Pourquoi reprend-on une entreprise à la cinquantaine passée ? « Well ech wollt mäin eegenen Här sinn » répond-il sans la moindre hésitation. C’est cette volonté inébranlable, une volonté de béton d’être maître de soi-même qui forge aussi bien la démarche que tout le parcours de Robert Dennewald.
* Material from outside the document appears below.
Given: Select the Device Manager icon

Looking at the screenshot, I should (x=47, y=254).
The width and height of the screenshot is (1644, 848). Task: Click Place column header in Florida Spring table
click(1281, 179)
Si on demande au président honoraire de la FEDIL, celui qui a infléchi sa destinée pendant trois mandats, celui qui fit de la ‘Fédération des industriels luxembourgeois’ Fedil – Business Federation Luxembourg, contribuant ainsi à la diversification d’une association presque centenaire, ce que c’est qu’un industriel, sa définition puise dans l’imaginaire du 19e. Ce fut le siècle des grandes poussées scientifiques et des prouesses industrielles encouragées par la naissance de la machine à vapeur. Et justement, Robert Dennewald, maître des Chaux de Contern, place la machine au centre de sa définition, une machine qui mouline, souffle et qui – voilà ce qui lui importe le plus – produit : « En industrie, ce qui quitte l’usine à l’autre bout de la chaîne de production, c’est du palpable », dit-il. L’industriel, propriétaire de ces machines, est donc un personnage qui brasse du concret. Mais aussi de l’humain et du social, cela lui tient à coeur. Puis, l’industriel a du capital. Forcément. Il l’investit au profit de son entreprise et de l’humain qui y oeuvre, et cela même si, à maintes reprises, il serait plus lucratif de se lancer dans l’immobilier en profitant des terrains de l‘entreprise. Aussi faut-il de la détermination et de l’autorité, mais cela sans nécessairement élever la voix. C’est effectivement une typologie industrielle très à la Emile Zola, remarque-t-on en l’écoutant. « Oui, fort possible, je suis un cliché, regardez-moi. Car un vrai industriel, ça porte un costume rayé et accuse un peu de ventre », ajoute-t-il avec un sourire et s’empresse de s’excuser du caractère primitif de cette définition. Finalement il faut adorer les expériences, même au risque de rencontrer l’un ou l’autre échec. Voilà l’innovation, vecteur essentiel de toute activité industrielle.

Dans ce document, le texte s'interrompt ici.